Permanent Government members demanded Hanoi push ahead with administrative reforms; build a system of administrative agencies with strong solidarity, high unanimity, integrity, and democracy that work efficiently and centre on people and enterprises; and develop a contingent of professional, civilised, modern, incorruptible, and devoted cadres and civil servants who work for the sake of the people.

They underlined the importance of quickly devising the Hanoi Capital Planning for 2021 – 2030, with a vision to 2050; and adjusting the general planning for building the city by 2045, with a vision to 2065 that features a reformed mindset and a breakthrough, strategic and long-term vision, capitalises on every distinctive potential, outstanding opportunities and competitive edges, and addresses outstanding problems and weaknesses.

The city was also told to step up the implementation of national digital transformation measures and increase the provision of online public services on the National Public Service Portal.
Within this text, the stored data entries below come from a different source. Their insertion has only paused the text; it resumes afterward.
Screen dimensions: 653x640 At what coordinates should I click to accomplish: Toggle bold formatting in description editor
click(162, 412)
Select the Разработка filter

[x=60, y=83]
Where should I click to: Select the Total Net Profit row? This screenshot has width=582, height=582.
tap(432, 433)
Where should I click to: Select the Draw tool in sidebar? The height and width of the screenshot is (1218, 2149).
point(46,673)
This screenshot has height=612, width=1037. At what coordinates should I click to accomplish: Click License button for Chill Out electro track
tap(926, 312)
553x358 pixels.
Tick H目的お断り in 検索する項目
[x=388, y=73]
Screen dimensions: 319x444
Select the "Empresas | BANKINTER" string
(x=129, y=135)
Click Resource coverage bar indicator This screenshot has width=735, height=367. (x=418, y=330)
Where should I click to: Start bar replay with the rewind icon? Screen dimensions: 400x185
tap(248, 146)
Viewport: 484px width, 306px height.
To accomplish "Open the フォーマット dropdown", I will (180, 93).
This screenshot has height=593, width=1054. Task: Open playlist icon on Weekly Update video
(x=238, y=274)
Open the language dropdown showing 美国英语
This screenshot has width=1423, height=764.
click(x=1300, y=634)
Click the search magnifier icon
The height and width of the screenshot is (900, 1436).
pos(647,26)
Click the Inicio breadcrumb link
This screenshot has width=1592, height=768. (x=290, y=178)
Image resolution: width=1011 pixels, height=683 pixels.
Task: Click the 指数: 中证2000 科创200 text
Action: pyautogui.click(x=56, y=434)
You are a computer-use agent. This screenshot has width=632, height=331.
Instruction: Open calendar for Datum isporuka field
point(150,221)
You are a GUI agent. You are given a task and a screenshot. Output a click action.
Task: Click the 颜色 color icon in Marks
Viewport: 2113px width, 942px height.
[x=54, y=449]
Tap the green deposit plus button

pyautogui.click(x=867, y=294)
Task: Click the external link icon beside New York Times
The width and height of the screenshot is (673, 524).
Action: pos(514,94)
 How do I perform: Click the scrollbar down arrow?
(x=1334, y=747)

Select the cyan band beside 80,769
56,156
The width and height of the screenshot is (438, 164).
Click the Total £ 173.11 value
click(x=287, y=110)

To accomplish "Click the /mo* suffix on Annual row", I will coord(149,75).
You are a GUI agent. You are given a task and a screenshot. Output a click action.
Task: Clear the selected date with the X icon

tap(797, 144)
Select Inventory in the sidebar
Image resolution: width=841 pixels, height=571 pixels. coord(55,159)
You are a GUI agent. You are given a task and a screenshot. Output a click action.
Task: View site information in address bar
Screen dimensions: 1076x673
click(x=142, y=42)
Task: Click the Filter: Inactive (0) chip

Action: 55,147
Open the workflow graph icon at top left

In addition, Hanoi needs to boost socio-economic development in tandem with preserving and bringing into play traditional cultural values and protecting the environment. Social issues, social welfare policies, job creation, and educational and manpower quality should also be given due attention.

The officials required Hanoi further to guarantee political security as well as social order and safety, step up substantive diplomacy and international integration, enhance disease prevention and public health care, and augment the fight against corruption and other negative phenomena.

Local authorities were also asked to boost the Party and political system building; create a lean, efficient, and effective apparatus; and develop a contingent of moral and capable personnel, especially leaders of agencies, according to the announcement./.